Stored items from a collection
=== Begin Enclosure ===
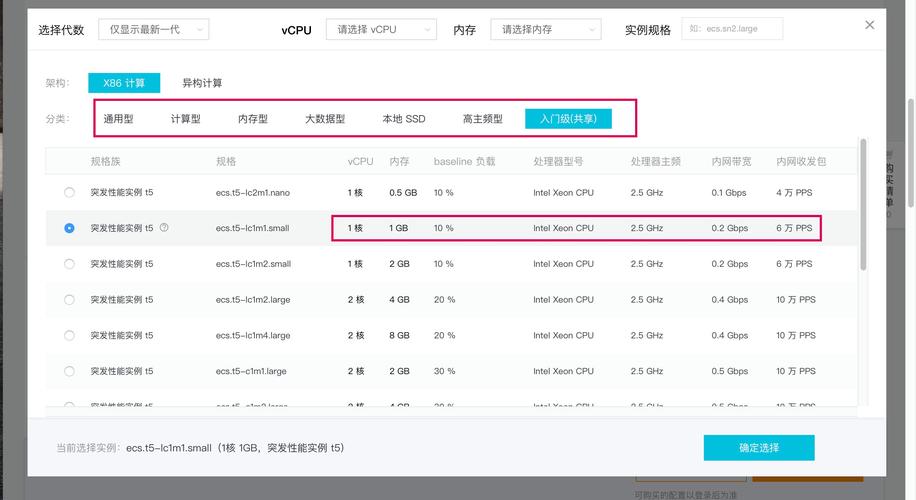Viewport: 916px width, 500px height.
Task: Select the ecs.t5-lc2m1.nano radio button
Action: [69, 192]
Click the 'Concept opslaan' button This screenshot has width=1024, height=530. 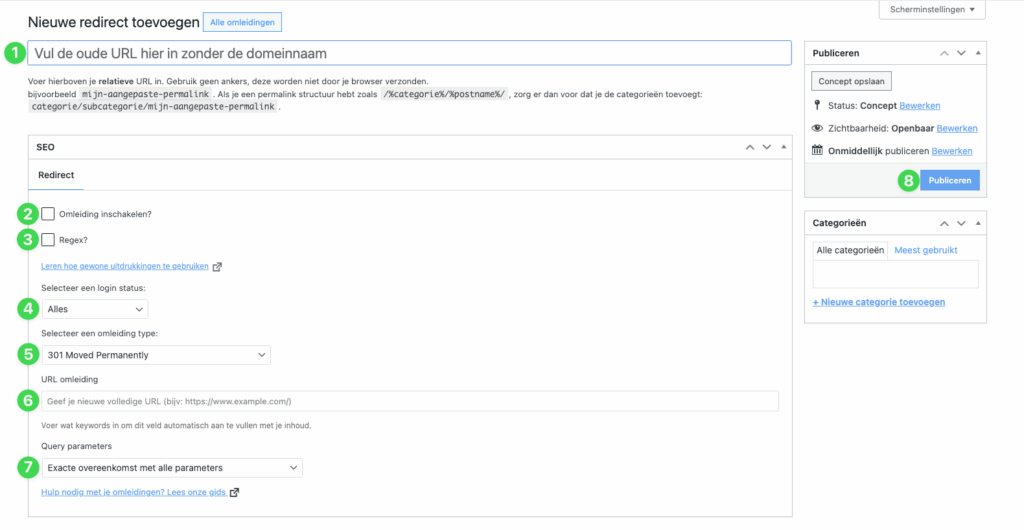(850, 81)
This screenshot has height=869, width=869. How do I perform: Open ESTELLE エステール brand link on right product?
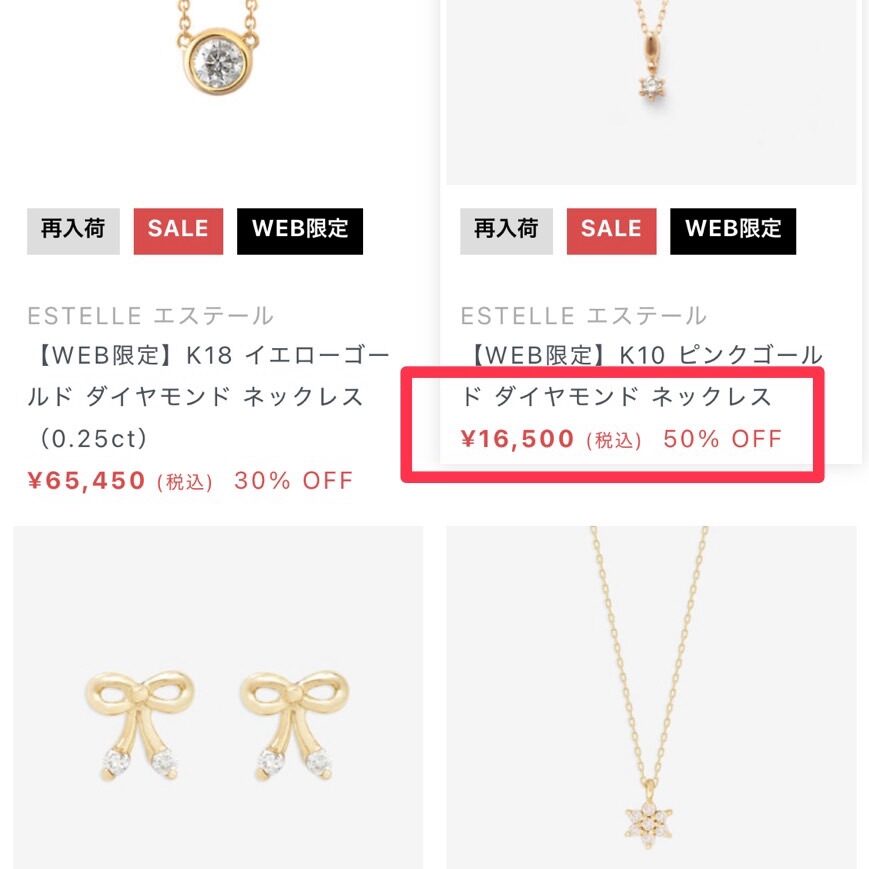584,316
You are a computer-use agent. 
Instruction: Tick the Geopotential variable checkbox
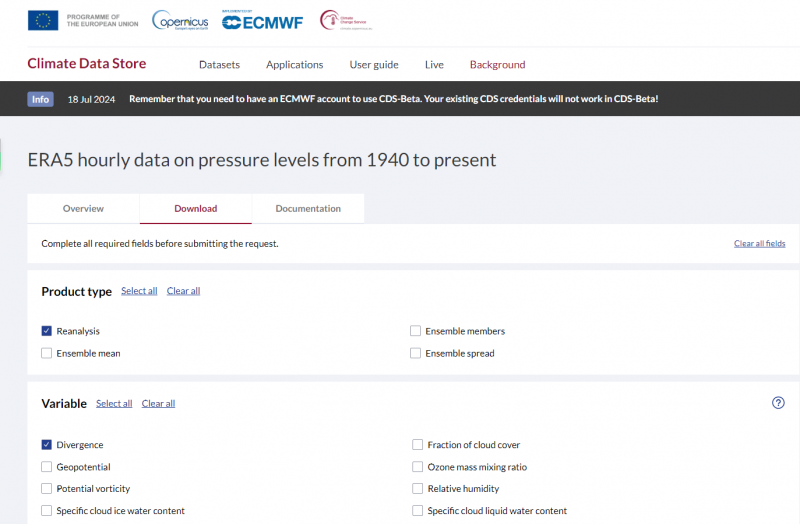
=== End Enclosure ===
_What the task requires_.
Please set down the lines from the one with "This screenshot has height=869, width=869." to the end of the entries above, exactly as they are, and drop every picture.

_Answer box_.
This screenshot has height=869, width=869. How do I perform: Open ESTELLE エステール brand link on right product?
584,316
You are a computer-use agent. 
Instruction: Tick the Geopotential variable checkbox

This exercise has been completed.